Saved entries

• • •

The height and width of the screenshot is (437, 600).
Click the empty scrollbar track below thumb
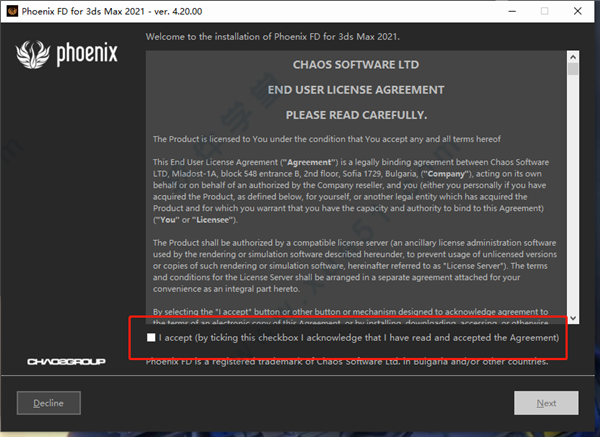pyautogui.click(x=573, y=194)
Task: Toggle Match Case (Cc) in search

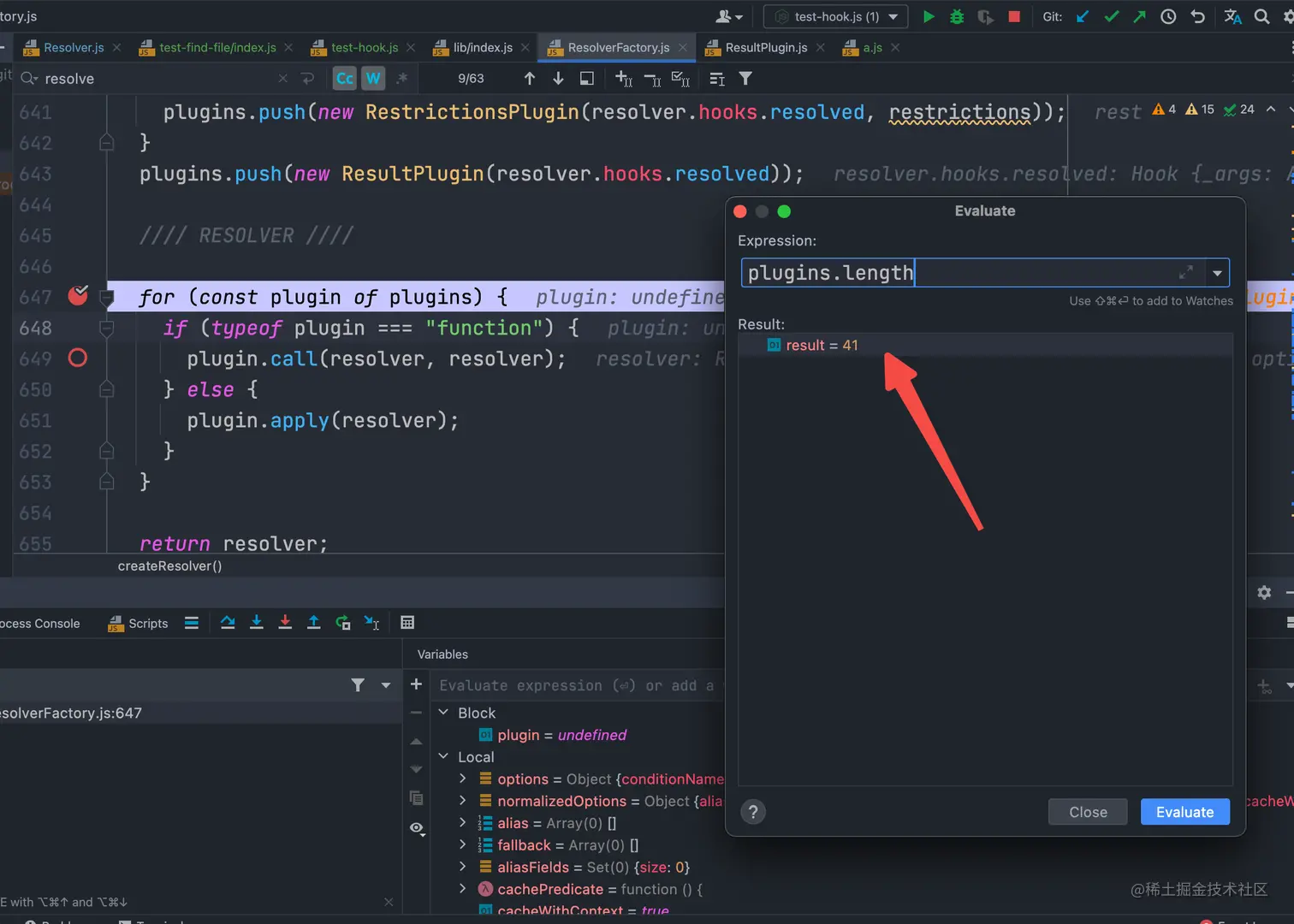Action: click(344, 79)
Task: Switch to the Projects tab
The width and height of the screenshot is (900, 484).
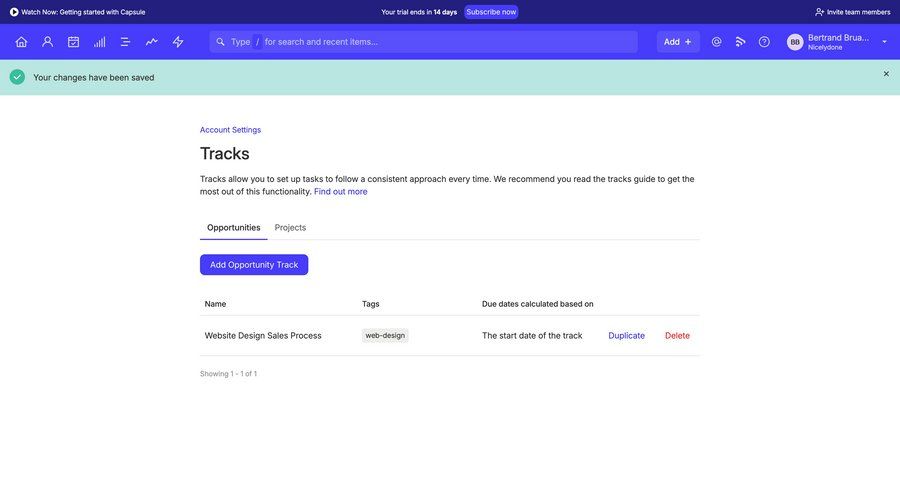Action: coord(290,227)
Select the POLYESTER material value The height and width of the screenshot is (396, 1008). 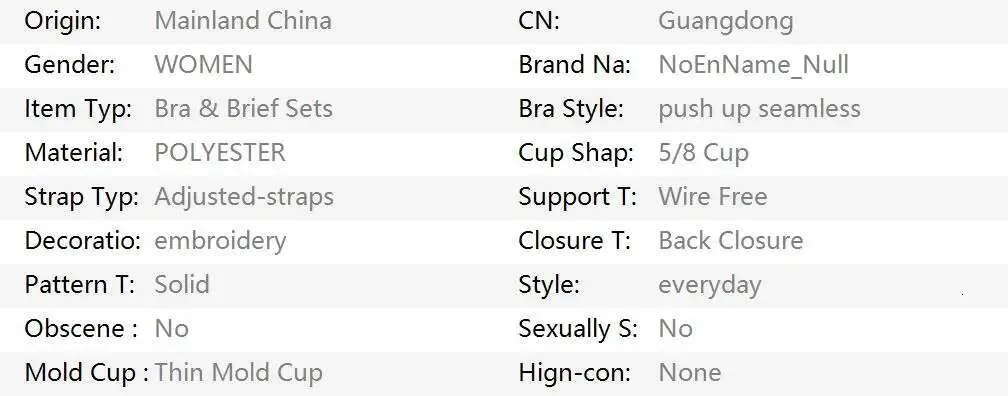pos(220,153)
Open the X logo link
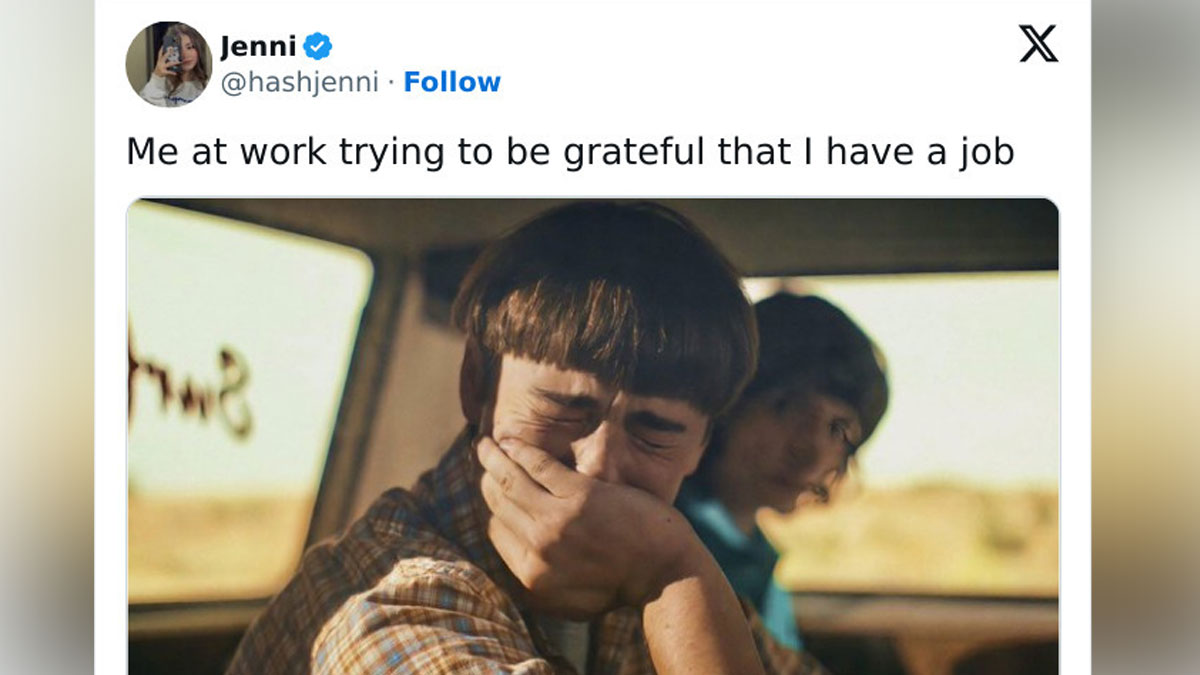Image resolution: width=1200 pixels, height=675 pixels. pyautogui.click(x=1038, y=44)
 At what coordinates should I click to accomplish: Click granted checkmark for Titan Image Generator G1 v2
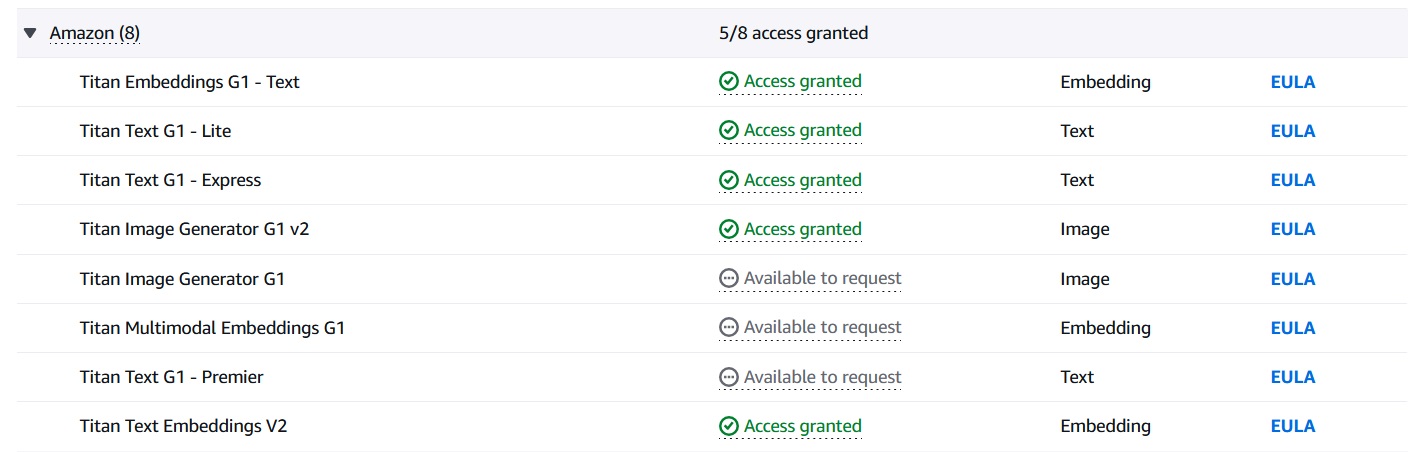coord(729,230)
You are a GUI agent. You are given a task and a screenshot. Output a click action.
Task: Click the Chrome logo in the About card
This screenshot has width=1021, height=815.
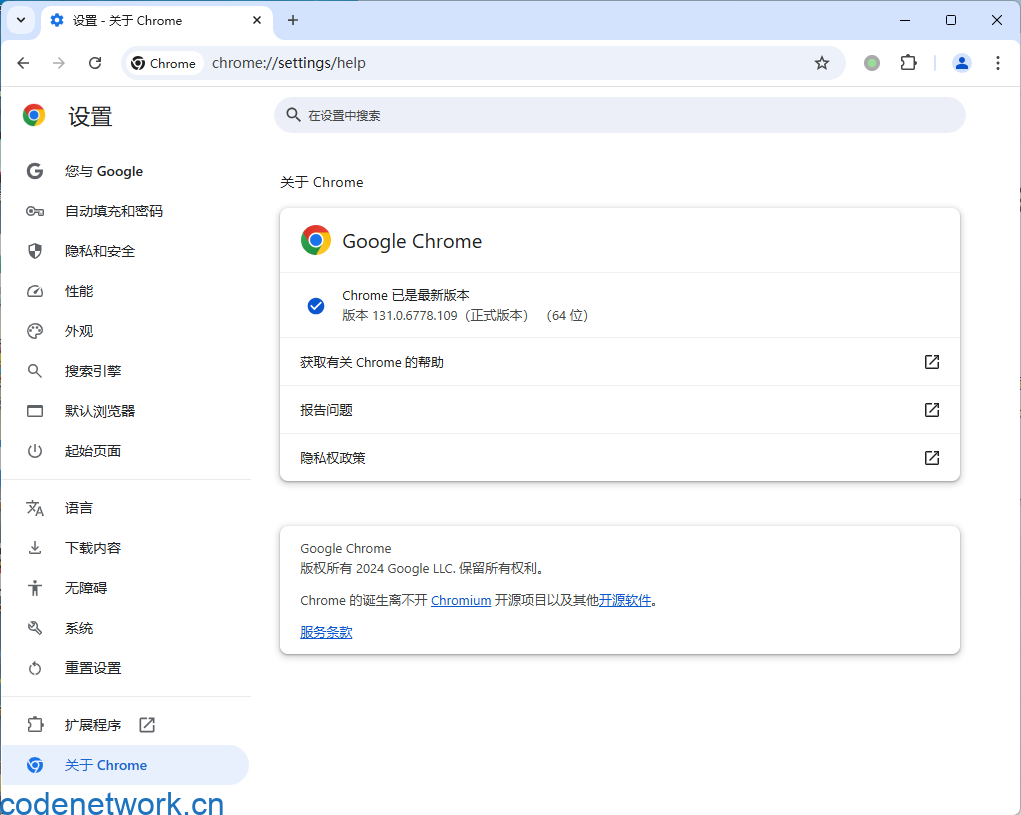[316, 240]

• • •

How to complete this task → Begin at the line with "You are a GUI" and end at the last line of the data above. Reproduce those lines exactly, but not the pictures.

Result of the task →
You are a GUI agent. You are given a task and a screenshot. Output a click action.
Task: Click the Chrome logo in the About card
This screenshot has width=1021, height=815.
[316, 240]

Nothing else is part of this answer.